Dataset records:
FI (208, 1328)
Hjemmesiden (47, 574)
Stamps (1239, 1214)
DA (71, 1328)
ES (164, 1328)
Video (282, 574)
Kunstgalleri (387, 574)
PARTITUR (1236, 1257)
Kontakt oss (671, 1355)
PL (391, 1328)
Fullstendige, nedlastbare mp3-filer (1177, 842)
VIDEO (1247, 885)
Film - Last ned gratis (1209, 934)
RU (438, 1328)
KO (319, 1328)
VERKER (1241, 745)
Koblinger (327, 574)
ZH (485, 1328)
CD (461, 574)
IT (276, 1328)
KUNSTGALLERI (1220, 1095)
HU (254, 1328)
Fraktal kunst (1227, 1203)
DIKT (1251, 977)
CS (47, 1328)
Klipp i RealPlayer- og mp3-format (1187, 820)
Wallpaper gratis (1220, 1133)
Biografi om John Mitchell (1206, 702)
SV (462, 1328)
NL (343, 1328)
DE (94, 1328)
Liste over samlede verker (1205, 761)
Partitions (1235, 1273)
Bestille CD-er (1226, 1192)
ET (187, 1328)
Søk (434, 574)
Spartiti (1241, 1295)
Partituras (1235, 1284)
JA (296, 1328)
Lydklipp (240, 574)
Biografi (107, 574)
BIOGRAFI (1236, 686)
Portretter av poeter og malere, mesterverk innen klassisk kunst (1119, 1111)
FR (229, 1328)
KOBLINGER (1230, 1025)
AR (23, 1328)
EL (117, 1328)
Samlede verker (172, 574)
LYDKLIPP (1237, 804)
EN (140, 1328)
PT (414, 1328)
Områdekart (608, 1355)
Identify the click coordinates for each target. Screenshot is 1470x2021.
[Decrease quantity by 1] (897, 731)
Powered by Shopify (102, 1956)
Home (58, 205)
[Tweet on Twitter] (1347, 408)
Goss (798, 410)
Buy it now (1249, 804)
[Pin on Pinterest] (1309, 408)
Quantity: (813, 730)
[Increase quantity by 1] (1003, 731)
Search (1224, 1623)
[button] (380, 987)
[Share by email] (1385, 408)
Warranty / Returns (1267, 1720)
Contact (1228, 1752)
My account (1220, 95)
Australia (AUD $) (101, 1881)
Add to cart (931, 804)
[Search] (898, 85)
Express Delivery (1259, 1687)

# [REQUIRED WORK]
In the records above, locate the lines holding the word "gratis". Copy each of them.

# [WRITTEN ANSWER]
Film - Last ned gratis (1209, 934)
Wallpaper gratis (1220, 1133)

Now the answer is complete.